─── Record set
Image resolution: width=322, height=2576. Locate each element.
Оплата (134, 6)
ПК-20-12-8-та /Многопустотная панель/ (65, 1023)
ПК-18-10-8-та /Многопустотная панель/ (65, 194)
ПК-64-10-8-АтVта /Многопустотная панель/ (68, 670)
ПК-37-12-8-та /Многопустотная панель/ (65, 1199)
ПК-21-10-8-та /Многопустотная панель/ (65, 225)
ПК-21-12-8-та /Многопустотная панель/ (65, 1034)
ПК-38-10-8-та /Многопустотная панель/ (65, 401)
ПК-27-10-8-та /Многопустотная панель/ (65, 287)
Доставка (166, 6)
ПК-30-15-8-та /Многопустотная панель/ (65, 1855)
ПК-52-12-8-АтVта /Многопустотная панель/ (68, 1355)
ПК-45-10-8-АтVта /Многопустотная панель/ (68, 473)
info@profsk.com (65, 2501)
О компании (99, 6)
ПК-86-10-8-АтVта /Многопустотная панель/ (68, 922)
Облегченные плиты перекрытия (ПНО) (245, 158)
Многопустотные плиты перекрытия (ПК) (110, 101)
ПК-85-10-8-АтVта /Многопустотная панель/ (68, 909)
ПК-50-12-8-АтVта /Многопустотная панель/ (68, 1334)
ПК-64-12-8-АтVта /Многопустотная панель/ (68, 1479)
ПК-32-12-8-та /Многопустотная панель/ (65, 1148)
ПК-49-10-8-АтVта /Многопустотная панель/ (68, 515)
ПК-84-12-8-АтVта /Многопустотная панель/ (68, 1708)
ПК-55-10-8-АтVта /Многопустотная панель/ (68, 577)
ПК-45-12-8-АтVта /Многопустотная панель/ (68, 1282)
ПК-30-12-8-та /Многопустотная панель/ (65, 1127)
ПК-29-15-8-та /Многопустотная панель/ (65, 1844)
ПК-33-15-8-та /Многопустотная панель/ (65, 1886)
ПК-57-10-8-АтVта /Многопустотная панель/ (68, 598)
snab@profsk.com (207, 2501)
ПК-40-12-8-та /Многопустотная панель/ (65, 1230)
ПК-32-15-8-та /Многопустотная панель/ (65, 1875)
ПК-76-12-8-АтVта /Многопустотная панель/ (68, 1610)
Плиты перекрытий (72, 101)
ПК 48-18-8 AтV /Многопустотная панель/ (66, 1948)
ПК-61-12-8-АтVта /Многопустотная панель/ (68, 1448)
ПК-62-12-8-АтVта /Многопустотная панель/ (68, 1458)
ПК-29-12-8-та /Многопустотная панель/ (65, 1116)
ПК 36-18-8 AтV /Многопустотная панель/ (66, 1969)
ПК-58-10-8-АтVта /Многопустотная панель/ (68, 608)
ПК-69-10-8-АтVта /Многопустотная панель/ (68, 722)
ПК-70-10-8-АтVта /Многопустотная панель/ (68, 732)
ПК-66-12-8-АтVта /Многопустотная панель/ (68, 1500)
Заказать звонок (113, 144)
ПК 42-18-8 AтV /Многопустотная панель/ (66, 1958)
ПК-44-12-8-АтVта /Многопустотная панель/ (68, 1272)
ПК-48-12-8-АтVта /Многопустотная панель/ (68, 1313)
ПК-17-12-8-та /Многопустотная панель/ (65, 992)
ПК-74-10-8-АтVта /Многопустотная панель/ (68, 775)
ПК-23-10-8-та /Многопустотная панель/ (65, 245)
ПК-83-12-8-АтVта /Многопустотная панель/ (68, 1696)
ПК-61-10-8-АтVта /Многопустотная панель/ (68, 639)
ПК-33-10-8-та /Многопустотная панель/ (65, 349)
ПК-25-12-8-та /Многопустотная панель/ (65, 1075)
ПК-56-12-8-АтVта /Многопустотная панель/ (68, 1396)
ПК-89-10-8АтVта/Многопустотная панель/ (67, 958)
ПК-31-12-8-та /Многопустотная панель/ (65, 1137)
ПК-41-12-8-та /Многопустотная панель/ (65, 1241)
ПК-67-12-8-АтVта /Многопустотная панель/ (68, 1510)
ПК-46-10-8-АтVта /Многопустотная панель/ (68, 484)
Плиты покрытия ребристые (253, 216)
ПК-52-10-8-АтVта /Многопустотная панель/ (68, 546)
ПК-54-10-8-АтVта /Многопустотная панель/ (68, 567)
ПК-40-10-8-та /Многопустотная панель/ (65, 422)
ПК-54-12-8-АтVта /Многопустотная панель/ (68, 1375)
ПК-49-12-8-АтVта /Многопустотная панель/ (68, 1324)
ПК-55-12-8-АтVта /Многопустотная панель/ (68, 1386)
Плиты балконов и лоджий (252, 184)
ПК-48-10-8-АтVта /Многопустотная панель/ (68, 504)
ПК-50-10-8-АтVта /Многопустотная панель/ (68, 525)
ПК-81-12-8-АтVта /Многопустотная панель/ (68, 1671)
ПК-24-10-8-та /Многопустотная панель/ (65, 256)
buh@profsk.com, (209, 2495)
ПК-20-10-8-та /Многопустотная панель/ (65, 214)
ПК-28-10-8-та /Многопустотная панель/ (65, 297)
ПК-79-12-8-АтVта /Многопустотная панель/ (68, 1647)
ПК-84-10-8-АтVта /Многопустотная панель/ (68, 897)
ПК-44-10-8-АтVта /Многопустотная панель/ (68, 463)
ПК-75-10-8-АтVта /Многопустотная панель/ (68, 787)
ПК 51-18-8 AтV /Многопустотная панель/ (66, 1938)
──────
**Exercise description:** Give the records above again in full, keeping every character unchanged.

**Answer below:**
Image resolution: width=322, height=2576. Locate each element.
Оплата (134, 6)
ПК-20-12-8-та /Многопустотная панель/ (65, 1023)
ПК-18-10-8-та /Многопустотная панель/ (65, 194)
ПК-64-10-8-АтVта /Многопустотная панель/ (68, 670)
ПК-37-12-8-та /Многопустотная панель/ (65, 1199)
ПК-21-10-8-та /Многопустотная панель/ (65, 225)
ПК-21-12-8-та /Многопустотная панель/ (65, 1034)
ПК-38-10-8-та /Многопустотная панель/ (65, 401)
ПК-27-10-8-та /Многопустотная панель/ (65, 287)
Доставка (166, 6)
ПК-30-15-8-та /Многопустотная панель/ (65, 1855)
ПК-52-12-8-АтVта /Многопустотная панель/ (68, 1355)
ПК-45-10-8-АтVта /Многопустотная панель/ (68, 473)
info@profsk.com (65, 2501)
О компании (99, 6)
ПК-86-10-8-АтVта /Многопустотная панель/ (68, 922)
Облегченные плиты перекрытия (ПНО) (245, 158)
Многопустотные плиты перекрытия (ПК) (110, 101)
ПК-85-10-8-АтVта /Многопустотная панель/ (68, 909)
ПК-50-12-8-АтVта /Многопустотная панель/ (68, 1334)
ПК-64-12-8-АтVта /Многопустотная панель/ (68, 1479)
ПК-32-12-8-та /Многопустотная панель/ (65, 1148)
ПК-49-10-8-АтVта /Многопустотная панель/ (68, 515)
ПК-84-12-8-АтVта /Многопустотная панель/ (68, 1708)
ПК-55-10-8-АтVта /Многопустотная панель/ (68, 577)
ПК-45-12-8-АтVта /Многопустотная панель/ (68, 1282)
ПК-30-12-8-та /Многопустотная панель/ (65, 1127)
ПК-29-15-8-та /Многопустотная панель/ (65, 1844)
ПК-33-15-8-та /Многопустотная панель/ (65, 1886)
ПК-57-10-8-АтVта /Многопустотная панель/ (68, 598)
snab@profsk.com (207, 2501)
ПК-40-12-8-та /Многопустотная панель/ (65, 1230)
ПК-32-15-8-та /Многопустотная панель/ (65, 1875)
ПК-76-12-8-АтVта /Многопустотная панель/ (68, 1610)
Плиты перекрытий (72, 101)
ПК 48-18-8 AтV /Многопустотная панель/ (66, 1948)
ПК-61-12-8-АтVта /Многопустотная панель/ (68, 1448)
ПК-62-12-8-АтVта /Многопустотная панель/ (68, 1458)
ПК-29-12-8-та /Многопустотная панель/ (65, 1116)
ПК 36-18-8 AтV /Многопустотная панель/ (66, 1969)
ПК-58-10-8-АтVта /Многопустотная панель/ (68, 608)
ПК-69-10-8-АтVта /Многопустотная панель/ (68, 722)
ПК-70-10-8-АтVта /Многопустотная панель/ (68, 732)
ПК-66-12-8-АтVта /Многопустотная панель/ (68, 1500)
Заказать звонок (113, 144)
ПК 42-18-8 AтV /Многопустотная панель/ (66, 1958)
ПК-44-12-8-АтVта /Многопустотная панель/ (68, 1272)
ПК-48-12-8-АтVта /Многопустотная панель/ (68, 1313)
ПК-17-12-8-та /Многопустотная панель/ (65, 992)
ПК-74-10-8-АтVта /Многопустотная панель/ (68, 775)
ПК-23-10-8-та /Многопустотная панель/ (65, 245)
ПК-83-12-8-АтVта /Многопустотная панель/ (68, 1696)
ПК-61-10-8-АтVта /Многопустотная панель/ (68, 639)
ПК-33-10-8-та /Многопустотная панель/ (65, 349)
ПК-25-12-8-та /Многопустотная панель/ (65, 1075)
ПК-56-12-8-АтVта /Многопустотная панель/ (68, 1396)
ПК-89-10-8АтVта/Многопустотная панель/ (67, 958)
ПК-31-12-8-та /Многопустотная панель/ (65, 1137)
ПК-41-12-8-та /Многопустотная панель/ (65, 1241)
ПК-67-12-8-АтVта /Многопустотная панель/ (68, 1510)
ПК-46-10-8-АтVта /Многопустотная панель/ (68, 484)
Плиты покрытия ребристые (253, 216)
ПК-52-10-8-АтVта /Многопустотная панель/ (68, 546)
ПК-54-10-8-АтVта /Многопустотная панель/ (68, 567)
ПК-40-10-8-та /Многопустотная панель/ (65, 422)
ПК-54-12-8-АтVта /Многопустотная панель/ (68, 1375)
ПК-49-12-8-АтVта /Многопустотная панель/ (68, 1324)
ПК-55-12-8-АтVта /Многопустотная панель/ (68, 1386)
Плиты балконов и лоджий (252, 184)
ПК-48-10-8-АтVта /Многопустотная панель/ (68, 504)
ПК-50-10-8-АтVта /Многопустотная панель/ (68, 525)
ПК-81-12-8-АтVта /Многопустотная панель/ (68, 1671)
ПК-24-10-8-та /Многопустотная панель/ (65, 256)
buh@profsk.com, (209, 2495)
ПК-20-10-8-та /Многопустотная панель/ (65, 214)
ПК-28-10-8-та /Многопустотная панель/ (65, 297)
ПК-79-12-8-АтVта /Многопустотная панель/ (68, 1647)
ПК-84-10-8-АтVта /Многопустотная панель/ (68, 897)
ПК-44-10-8-АтVта /Многопустотная панель/ (68, 463)
ПК-75-10-8-АтVта /Многопустотная панель/ (68, 787)
ПК 51-18-8 AтV /Многопустотная панель/ (66, 1938)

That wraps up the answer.